Card of the Day: 1990 Leaf Gary Sheffield

It’s been 41 years since Major League Baseball celebrated an offensive triple crown. The pitching version has been done a few times since Carl Yastrzemski last tallied the offensive version in 1967, a feat which consists of leading the league in batting average, home runs and RBIs. But it’s not like there’s been a shortage of contenders. in 1992, Gary Sheffield was a serious threat and this 1990 Leaf card was his best at the time.

As a member of the Padres, Sheffield gave a serious run at the feat, finishing first in batting average (.330), third in homers (33), and fifth in RBI (100). And while the end result did not become stuff of legend, it was the run at the accolade that fueled the interest in Sheffield and transformed this card from a common semi-star to one with a price tag near $20.

Whenever I see the market these days react to incredible acts on the field — most recently the love affair with Josh Hamilton — I remember this card as an example of what can happen, and most likely what will happen to most cards, particularly those that are not real rookies. In the 16 years since his magnificent season, this card has returned to Earth so to say and now rests comfortably in the $1.50 range, pretty much where it started.

I actually went back through my archive of Beckett Baseball Magazines to confirm my notions and found a copy of the October 1992 issue, which actually has Sheffield on the cover.

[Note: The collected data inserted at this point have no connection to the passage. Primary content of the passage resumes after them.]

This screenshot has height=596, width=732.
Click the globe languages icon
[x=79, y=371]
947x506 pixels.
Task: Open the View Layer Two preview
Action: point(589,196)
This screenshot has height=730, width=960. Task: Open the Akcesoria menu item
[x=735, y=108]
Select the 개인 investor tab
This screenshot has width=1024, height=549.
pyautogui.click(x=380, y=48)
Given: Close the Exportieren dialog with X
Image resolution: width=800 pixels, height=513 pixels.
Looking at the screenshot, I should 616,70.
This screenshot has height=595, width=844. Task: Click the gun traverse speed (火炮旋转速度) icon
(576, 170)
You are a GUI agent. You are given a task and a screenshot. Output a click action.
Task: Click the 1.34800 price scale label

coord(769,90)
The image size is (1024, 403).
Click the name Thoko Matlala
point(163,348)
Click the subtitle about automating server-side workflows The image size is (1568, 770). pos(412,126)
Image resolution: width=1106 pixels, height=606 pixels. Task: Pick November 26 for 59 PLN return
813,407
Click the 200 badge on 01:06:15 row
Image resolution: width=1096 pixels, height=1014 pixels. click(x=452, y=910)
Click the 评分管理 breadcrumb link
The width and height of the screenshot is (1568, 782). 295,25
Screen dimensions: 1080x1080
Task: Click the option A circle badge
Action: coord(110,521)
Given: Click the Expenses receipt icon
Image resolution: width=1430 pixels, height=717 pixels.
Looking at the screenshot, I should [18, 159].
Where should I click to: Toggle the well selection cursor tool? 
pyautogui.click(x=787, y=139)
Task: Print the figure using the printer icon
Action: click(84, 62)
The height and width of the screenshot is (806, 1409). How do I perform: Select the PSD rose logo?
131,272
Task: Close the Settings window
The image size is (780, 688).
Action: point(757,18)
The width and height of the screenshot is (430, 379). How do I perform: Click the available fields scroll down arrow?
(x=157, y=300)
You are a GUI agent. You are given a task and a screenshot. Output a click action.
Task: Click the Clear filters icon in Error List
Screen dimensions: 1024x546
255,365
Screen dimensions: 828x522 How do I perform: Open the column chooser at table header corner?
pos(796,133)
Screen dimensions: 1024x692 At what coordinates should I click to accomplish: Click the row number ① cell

In the magazine, a story about Sheffield’s chase for history briefly mentions why collectors were turning to this card: “While hobbyists again are showing interest in Sheffield’s 1989s RCs, his shorter-printed 1990 Leaf issue is proving just as desirable as he makes a run at the Triple Crown.” (Pg. 7, issue 91.)

The new Beckett.com has an interesting feature, a set of charts that shows the different price points the card has had during its lifetime. One problem, the charts are only available back to 2006. Seeing this card analyzed on a chart would have been classic.